Séance Séminaire

Séminaire des Doctorant·e·s

Mathematical modeling of linear thermo-electromagnetoelastic materials

The partial differential equations of elasticity show that, when an elastic structure is subjected to a system of external loads, it undergoes a passive deformation, without being able to control its strain state. In the case of the so-called smart structures, the strain state is constantly under control with the help of sensors and actuators, usually made of piezoelectric and piezomagnetic materials, which are integrated within the structure- for this reason, their conception and use have undergone a major development over the past few years.
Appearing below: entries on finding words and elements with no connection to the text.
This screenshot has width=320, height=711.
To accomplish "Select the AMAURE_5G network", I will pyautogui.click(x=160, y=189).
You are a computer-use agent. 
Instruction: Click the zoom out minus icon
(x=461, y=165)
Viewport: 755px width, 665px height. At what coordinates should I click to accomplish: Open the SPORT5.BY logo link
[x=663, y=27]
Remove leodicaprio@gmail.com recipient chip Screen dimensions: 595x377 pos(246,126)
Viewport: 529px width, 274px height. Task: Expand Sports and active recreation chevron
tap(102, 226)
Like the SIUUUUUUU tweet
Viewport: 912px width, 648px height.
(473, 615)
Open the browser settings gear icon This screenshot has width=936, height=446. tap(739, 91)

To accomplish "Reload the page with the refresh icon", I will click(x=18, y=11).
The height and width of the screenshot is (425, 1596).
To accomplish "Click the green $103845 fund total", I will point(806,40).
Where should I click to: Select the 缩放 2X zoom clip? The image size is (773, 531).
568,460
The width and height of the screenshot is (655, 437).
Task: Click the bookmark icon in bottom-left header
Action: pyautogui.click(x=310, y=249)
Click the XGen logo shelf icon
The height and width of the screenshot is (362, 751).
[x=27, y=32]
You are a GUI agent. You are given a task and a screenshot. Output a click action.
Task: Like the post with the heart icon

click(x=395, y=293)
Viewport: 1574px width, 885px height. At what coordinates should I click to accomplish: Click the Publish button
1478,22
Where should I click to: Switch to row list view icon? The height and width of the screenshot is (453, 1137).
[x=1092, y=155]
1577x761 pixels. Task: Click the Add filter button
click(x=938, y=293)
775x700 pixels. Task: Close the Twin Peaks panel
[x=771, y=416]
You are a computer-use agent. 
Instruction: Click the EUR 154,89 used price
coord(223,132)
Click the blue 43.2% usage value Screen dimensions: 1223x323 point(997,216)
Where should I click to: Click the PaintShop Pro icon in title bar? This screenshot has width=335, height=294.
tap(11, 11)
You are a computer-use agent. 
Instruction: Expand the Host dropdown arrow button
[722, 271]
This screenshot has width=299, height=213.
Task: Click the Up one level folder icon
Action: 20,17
The behavior of such structures, which we assume linear, is described mathematically by means of a mixed parabolic-hyperbolic system of evolution partial differential equations, namely, the 'classical' force balance equation for three-dimensional continua, Maxwell's equations and the linearized (with respect to temperature) energy balance equation. Existence and uniqueness of the solution to this system can be proven by virtue of a result of semigroup theory, i.e., a version of the Hille-Yosida theorem. Concerning the modeling part, I will try to give a physical insight into the phenomenologies involved in the problem and recall some elements of continuum thermomechanics; on the other hand, for the mathematical part, I will recall some basic elements of semigroup theory and provide a sketch of (part of) the proof regarding the existence and uniqueness of the solution to the system of PDE at hand. If time permits, I will also outline rapidly some further work that has been done so far, in particular, the nondimensionalization of the equations and its use to justify the quasi-static assumption on the electric and the magnetic fields. The presentation will not take into account technical details.